Personal information
- Born: 22 August 1999 (age 27) Noordwijk, Netherlands
- Listed height: 1.78 m (5 ft 10 in)

Career information
- Playing career: 2014–present
- Position: Shooting guard

Career history
- 2014–2021: Grasshoppers
- 2021–2023: GiroLive Panthers Osnabrück
- 2023–2025: Grasshoppers
- 2025-present: Innova-tsn Leganés

Career highlights
- 4x WBL champion (2018, 2019, 2024, 2025); 2x Carla de Liefde Trophy winner (2024, 2025); 2x Supercup winner (2023, 2024);

= Noor Driessen =

Dutch basketball player (born 1999)

Noortje Driessen (born 22 August 1999) is a Dutch professional basketball player for Innova-tsn Leganés of Liga Femenina Endesa. Standing at , she plays in the shooting guard position. She previously played for Grasshoppers and has also been a member of the Dutch senior and 3x3 national team.

==Professional career==
Driessen began her career in 2014 with Grasshoppers. Her team won the Dutch championship for the first time in 2018. In 2021, Driessen moved to GiroLive Panthers Osnabrück. Two years later, she returned to Grasshoppers, where her team won the Dutch championship and Carla de Liefde Trophy again in 2024 and 2025.

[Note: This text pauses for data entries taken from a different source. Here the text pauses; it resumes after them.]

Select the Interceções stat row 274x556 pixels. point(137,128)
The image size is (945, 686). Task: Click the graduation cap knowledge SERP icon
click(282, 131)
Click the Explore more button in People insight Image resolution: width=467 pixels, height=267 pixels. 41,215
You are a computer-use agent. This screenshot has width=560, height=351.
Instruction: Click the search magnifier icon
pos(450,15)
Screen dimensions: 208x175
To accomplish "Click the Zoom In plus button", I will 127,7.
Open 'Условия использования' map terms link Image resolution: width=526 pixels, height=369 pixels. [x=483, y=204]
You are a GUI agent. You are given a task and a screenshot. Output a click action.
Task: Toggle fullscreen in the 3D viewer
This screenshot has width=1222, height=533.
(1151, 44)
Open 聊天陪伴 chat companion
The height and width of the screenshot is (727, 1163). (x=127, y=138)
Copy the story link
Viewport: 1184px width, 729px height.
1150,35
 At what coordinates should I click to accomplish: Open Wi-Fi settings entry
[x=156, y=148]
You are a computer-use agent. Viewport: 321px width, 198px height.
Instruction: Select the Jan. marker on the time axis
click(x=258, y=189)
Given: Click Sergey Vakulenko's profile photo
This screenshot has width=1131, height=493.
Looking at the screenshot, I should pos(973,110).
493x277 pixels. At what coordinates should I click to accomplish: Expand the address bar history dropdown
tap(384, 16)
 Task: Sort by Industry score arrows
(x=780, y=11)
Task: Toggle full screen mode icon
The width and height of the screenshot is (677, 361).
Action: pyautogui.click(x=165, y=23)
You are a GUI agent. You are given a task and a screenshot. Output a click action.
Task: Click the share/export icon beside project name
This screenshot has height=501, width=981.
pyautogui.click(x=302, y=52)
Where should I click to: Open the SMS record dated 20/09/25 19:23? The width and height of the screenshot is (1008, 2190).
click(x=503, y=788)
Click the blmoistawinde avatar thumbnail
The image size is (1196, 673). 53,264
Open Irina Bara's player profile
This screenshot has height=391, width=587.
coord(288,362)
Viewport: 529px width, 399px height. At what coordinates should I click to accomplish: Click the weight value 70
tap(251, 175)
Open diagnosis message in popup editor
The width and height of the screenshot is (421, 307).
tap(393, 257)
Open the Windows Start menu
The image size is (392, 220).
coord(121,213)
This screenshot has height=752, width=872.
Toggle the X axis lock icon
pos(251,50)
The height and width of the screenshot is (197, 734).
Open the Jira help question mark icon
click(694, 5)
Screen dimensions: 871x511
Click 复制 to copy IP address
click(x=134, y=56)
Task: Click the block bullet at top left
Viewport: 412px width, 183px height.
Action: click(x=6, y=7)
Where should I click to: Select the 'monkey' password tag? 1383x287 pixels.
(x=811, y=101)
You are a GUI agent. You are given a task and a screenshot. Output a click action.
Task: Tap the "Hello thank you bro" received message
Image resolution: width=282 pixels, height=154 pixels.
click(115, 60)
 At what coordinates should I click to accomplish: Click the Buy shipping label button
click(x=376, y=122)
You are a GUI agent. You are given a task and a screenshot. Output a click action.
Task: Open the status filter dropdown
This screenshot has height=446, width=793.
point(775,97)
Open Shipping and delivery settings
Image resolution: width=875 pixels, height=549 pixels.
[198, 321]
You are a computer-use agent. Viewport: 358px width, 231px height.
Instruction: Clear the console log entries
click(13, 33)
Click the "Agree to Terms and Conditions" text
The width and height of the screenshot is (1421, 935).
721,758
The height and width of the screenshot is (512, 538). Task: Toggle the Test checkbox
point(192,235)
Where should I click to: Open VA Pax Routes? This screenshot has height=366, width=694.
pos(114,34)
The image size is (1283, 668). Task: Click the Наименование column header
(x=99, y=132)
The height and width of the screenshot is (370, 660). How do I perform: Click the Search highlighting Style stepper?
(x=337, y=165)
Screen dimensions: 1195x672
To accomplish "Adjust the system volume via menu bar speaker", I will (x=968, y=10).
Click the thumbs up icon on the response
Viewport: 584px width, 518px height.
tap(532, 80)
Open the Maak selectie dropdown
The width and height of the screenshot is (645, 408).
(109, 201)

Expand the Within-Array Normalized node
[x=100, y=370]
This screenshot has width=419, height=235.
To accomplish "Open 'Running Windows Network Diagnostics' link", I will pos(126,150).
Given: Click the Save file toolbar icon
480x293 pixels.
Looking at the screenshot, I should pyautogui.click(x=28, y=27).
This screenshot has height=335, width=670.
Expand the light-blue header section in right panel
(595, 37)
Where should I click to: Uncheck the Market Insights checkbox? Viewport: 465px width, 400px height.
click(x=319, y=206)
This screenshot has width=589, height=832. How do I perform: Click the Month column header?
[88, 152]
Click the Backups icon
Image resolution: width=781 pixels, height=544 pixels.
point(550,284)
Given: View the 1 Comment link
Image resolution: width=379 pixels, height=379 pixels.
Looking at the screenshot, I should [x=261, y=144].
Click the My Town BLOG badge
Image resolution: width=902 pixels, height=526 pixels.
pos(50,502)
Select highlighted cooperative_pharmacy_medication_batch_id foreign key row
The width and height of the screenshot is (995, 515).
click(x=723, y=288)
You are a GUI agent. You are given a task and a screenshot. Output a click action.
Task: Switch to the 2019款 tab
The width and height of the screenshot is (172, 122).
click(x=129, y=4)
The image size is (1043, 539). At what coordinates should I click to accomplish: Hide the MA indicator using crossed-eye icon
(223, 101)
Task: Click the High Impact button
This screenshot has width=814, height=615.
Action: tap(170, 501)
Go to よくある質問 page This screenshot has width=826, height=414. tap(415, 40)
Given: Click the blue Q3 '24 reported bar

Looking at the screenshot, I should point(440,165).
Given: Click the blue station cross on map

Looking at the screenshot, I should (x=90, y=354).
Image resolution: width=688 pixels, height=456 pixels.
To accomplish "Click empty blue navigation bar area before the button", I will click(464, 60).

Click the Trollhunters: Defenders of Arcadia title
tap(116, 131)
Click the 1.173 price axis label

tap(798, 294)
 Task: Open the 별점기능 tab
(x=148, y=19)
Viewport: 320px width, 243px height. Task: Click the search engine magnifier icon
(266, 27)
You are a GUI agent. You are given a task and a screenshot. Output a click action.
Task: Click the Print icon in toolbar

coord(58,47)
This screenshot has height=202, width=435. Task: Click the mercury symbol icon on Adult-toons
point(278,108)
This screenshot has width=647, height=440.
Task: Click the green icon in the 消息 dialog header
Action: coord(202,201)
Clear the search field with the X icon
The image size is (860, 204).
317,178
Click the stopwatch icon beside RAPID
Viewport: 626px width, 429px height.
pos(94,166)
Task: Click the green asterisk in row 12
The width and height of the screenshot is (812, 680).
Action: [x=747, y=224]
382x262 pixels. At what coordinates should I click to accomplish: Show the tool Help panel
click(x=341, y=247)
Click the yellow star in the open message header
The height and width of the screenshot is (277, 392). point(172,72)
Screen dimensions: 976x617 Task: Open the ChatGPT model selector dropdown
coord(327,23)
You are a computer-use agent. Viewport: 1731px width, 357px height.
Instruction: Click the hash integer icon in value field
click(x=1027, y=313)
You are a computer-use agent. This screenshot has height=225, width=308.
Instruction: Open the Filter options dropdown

For the 2025–2026 season, Driessen signed with Innova-tsn Leganés, where in her first season with the club, she recorded recording 9.8 points per game, 1.8 rebounds per game, and 1.2 assists per game.

==National team career==
With the Dutch national 3x3 team, Driessen won the silver medal at the 3x3 Europe Cups of 2022 and the gold medal in 2023. Her team also won the bronze medal in 2024. In 2025, Driessen was part of the Dutch national 3x3 team for the 3x3 World Cup, where they won gold. Later that year, she won gold again at the FIBA 3x3 Europe Cup. At the 2026 3x3 World Cup, she won bronze.

==Personal life==
Driessen is the younger sister of Jan Driessen who also plays basketball.